A few days later a French voice spoke out of my answering machine. It was Dr Louise Le Porz (now Liard), the doctor from Mérignac whom I’d assumed was dead. Instead, she was inviting me to stay with her in Bordeaux, where she now lived. I could stay as long as I liked as there was much to talk about. ‘But you’d better hurry. I’m ninety-three years old.’
/> Soon after this I made contact with Bärbel Shindler-Saefkow, the author of the ‘Memory Book’. Bärbel, the daughter of a German communist prisoner, was compiling a database of the prisoners; she had travelled far afield gathering up lists of names hidden in obscure archives. She sent me the address of Valentina Makarova, a Belorussian partisan, who had survived the Auschwitz death march. Valentina wrote back, suggesting I visit her in Minsk.
—
By the time I reached Berlin’s outer suburbs the snow was easing. I passed a sign for Sachsenhausen, the location of the men’s concentration camp, which meant I was heading the right way. Sachsenhausen and Ravensbrück had close contacts. The men’s camp even baked the women’s bread; the loaves were driven out on this road every day. At first each woman got half a loaf each evening. By the end of the war they barely received a slice and the ‘useless mouths’—as the Nazis called those they wanted rid of—received none at all.
SS officers, guards and prisoners were frequently moved back and forth between the camps as Himmler’s administrators tried to maximise resources. Early in the war a women’s section opened at Auschwitz—and later at other male camps—and Ravensbrück provided and trained the women guards. Later in the war several senior SS men from Auschwitz were sent to work at Ravensbrück. Prisoners were also sent back and forth between the two camps. As a result, although Ravensbrück had a distinctive female character it also shared a common culture with the male camps.

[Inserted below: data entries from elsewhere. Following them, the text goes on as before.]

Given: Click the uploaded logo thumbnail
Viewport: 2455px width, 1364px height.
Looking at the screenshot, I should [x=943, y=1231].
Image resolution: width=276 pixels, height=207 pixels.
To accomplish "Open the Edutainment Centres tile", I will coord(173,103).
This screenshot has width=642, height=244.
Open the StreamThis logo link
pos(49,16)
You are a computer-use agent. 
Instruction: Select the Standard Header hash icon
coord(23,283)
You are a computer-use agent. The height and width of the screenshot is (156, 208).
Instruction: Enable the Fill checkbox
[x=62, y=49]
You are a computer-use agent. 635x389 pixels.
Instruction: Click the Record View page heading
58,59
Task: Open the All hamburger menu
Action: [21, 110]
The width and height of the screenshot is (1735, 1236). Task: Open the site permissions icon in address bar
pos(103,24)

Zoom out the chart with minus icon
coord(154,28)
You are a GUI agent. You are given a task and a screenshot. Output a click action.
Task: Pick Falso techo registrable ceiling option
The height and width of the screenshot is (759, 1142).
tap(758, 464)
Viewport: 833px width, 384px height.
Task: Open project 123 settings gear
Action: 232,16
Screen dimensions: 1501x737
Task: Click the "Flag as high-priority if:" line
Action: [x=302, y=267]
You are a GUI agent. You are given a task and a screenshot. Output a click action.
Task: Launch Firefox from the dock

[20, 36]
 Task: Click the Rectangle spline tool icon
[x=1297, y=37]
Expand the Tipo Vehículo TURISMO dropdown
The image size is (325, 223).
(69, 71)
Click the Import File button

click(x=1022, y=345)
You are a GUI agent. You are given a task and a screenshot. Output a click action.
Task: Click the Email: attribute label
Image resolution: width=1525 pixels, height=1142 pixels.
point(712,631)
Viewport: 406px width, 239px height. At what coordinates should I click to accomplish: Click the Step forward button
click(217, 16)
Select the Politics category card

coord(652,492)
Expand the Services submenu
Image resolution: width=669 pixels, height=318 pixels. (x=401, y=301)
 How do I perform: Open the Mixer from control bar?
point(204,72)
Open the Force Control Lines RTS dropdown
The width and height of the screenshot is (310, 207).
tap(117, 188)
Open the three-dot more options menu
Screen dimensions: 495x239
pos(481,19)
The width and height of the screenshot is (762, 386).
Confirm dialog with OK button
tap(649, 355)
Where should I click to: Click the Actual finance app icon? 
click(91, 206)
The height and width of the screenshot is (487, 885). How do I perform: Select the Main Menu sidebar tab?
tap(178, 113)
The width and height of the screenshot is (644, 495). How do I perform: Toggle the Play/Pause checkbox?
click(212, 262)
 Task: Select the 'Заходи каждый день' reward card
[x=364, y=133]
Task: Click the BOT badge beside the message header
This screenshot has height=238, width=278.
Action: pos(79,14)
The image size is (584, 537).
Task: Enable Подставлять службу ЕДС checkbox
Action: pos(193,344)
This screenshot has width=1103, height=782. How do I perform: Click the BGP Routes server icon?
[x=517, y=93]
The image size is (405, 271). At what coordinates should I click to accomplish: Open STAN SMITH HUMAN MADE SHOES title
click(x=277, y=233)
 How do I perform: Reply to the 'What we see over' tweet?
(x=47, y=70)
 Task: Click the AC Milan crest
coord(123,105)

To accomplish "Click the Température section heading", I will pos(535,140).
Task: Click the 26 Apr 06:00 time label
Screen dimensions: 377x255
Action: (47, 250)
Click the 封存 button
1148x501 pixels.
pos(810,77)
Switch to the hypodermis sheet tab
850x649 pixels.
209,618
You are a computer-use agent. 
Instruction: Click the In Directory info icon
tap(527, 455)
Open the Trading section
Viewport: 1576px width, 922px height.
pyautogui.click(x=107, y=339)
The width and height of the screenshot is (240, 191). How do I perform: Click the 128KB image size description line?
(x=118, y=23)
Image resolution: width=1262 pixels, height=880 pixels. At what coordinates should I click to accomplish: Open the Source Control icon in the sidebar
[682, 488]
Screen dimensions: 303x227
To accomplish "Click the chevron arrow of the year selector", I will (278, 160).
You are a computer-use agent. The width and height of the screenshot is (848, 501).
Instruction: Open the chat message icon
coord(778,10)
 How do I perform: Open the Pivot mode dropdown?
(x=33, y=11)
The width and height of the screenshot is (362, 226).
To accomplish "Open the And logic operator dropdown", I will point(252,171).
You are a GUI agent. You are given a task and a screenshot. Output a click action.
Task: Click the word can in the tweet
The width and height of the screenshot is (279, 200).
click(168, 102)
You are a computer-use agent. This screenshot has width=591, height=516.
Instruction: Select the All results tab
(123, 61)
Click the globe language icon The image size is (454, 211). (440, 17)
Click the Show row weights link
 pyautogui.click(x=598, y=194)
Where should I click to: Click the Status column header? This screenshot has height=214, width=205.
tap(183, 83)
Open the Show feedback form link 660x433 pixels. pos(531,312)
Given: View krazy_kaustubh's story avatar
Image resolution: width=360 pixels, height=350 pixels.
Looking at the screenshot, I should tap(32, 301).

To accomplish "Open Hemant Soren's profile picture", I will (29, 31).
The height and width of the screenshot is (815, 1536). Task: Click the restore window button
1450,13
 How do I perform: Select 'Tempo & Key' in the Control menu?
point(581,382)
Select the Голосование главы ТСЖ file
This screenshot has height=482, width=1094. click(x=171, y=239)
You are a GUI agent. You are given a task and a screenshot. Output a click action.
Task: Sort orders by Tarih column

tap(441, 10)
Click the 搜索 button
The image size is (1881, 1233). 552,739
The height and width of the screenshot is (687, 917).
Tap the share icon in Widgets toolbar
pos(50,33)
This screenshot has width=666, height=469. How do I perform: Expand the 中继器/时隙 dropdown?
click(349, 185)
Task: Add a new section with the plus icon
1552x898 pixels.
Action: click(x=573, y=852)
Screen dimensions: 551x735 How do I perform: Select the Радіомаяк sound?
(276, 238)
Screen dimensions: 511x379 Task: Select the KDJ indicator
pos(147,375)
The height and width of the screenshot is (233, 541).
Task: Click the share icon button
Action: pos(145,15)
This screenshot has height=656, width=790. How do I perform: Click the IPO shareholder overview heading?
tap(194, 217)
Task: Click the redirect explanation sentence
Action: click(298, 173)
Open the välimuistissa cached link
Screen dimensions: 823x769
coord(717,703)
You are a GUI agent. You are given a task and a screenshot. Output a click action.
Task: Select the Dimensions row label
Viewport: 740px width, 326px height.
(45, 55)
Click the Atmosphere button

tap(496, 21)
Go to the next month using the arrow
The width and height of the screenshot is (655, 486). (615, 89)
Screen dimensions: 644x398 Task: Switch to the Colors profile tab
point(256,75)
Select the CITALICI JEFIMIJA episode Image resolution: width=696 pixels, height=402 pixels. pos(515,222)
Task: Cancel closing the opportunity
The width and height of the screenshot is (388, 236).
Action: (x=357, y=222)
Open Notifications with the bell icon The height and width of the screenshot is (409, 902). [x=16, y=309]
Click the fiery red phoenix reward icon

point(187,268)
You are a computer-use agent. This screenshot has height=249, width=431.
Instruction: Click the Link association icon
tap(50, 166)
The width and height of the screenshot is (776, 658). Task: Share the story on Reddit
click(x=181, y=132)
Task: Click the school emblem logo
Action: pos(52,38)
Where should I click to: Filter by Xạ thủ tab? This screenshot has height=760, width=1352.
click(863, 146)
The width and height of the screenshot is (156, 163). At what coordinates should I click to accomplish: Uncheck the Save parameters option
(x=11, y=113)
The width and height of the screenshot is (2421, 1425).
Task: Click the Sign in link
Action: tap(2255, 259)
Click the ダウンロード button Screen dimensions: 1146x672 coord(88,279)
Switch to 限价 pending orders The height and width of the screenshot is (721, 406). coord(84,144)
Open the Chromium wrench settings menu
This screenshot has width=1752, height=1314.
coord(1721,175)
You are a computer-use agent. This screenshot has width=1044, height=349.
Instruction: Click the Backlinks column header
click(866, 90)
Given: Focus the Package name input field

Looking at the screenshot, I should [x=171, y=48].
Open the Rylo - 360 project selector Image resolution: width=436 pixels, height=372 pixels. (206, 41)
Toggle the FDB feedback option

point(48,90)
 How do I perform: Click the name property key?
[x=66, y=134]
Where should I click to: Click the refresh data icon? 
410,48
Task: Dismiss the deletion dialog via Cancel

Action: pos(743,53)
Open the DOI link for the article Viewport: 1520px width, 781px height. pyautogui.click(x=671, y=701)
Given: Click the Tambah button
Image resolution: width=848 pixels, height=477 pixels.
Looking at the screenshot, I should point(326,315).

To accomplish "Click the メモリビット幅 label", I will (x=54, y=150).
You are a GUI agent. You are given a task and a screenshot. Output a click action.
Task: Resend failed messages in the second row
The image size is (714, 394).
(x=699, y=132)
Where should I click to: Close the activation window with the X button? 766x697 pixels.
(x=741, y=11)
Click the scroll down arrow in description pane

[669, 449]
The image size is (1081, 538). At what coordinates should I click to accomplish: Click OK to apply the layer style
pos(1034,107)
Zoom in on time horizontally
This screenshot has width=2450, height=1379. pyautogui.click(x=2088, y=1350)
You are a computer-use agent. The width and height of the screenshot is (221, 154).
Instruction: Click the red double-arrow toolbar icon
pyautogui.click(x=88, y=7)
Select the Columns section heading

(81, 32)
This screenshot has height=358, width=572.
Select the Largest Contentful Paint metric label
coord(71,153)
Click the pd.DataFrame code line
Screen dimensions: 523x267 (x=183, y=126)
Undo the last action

Himmler’s SS empire was vast: by the middle of the war there were as many as 15,000 Nazi camps, which included temporary labour camps and thousands of subcamps, linked to the main concentration camps, dotted all over Germany and Poland. The biggest and most monstrous were those constructed in 1942, under the terms of the Final Solution. By the end of the war an estimated six million Jews had been exterminated. The facts of the Jewish genocide are today so well known and so overwhelming that many people suppose that Hitler’s extermination programme consisted of the Jewish Holocaust alone.